» PASSAGE PROVIDED
################
After 10-15 minutes, reduce temp to 360*F.
Continue baking for 1 more hour.
Remove the caneles from the molds while still hot and let them cool completely so that crunchy outer layer forms.
Eat them warm out of the oven or the same day they are baked.
Some say canelés came about in 18th Century Bordeaux when nuns collected flour that had spilled onto the docks from shipments and baked little cakes in molds nestled in the embers of a fire for poor children. Both the spelling of its name and the particulars of the recipe have evolved since then. The use of beeswax and vanilla is more recent. Vanilla is never a bad idea, but beeswax, as you know, I have strong opinions about beeswax.
French food is a paradox, either elegantly simple or insanely complicated. It’s just too hot and humid to run the big oven now, but after tasting my first canelé, I had to try my hand at making them. I put my mini cupcake pans to work in my toaster oven and the results proved absolutely delicious. The crispy, caramel sugar shell breaks gently under the tooth, giving way to a spongy, almost custard-like center, a sweet little thing.
The sweetest things come in small packages, after all. A love note in your pocket on Ordinary Tuesday, a treasure in a small velvet box, a sleepy little bundle with a sweet face and buttery canelés from your very own kitchen. Such is the timeline to my happiness. I hope history repeats itself over and over again.
################
» RECORDS
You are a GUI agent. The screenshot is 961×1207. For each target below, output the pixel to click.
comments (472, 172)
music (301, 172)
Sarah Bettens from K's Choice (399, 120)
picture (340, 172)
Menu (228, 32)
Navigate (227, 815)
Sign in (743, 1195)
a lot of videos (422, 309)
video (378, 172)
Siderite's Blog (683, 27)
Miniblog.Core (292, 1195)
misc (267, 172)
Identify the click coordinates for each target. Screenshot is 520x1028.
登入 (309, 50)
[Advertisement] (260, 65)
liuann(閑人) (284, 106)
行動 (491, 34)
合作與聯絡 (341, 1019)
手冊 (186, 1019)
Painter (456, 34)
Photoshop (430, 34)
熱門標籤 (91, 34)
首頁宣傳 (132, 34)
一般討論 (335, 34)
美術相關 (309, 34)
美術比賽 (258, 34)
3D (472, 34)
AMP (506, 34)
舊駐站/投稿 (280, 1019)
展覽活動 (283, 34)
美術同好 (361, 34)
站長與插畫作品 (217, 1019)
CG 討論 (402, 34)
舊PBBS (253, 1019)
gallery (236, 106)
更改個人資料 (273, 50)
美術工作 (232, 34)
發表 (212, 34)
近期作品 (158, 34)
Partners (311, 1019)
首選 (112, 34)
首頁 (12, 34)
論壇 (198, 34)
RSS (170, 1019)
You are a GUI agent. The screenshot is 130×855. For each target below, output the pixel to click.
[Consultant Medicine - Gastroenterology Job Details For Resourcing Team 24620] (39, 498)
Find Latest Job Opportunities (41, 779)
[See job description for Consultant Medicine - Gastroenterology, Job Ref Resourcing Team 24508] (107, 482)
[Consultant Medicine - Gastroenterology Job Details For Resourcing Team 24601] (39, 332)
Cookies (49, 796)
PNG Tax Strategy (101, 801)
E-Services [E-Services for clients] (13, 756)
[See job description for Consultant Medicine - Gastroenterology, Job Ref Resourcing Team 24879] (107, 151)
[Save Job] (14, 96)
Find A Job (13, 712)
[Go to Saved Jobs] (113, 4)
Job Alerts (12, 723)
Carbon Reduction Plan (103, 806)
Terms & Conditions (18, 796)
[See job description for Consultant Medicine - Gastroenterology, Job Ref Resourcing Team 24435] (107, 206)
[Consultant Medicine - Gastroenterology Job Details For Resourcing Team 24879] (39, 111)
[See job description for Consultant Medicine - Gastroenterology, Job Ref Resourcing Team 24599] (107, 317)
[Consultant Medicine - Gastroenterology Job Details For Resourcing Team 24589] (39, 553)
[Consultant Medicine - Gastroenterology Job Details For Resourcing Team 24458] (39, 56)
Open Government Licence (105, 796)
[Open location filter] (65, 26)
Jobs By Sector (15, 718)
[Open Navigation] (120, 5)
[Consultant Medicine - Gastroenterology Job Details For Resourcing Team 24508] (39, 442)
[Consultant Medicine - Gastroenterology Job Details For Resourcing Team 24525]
################
» GOALS
(a) Retype the canelé passage from "Continue baking for" up to and including "they are baked.".
(b) In the canelé passage, what pans were put to work in the toaster oven to make the canelés?

» RESPONSES IN ORDER
(a)
Continue baking for 1 more hour.
Remove the caneles from the molds while still hot and let them cool completely so that crunchy outer layer forms.
Eat them warm out of the oven or the same day they are baked.

(b) Mini cupcake pans.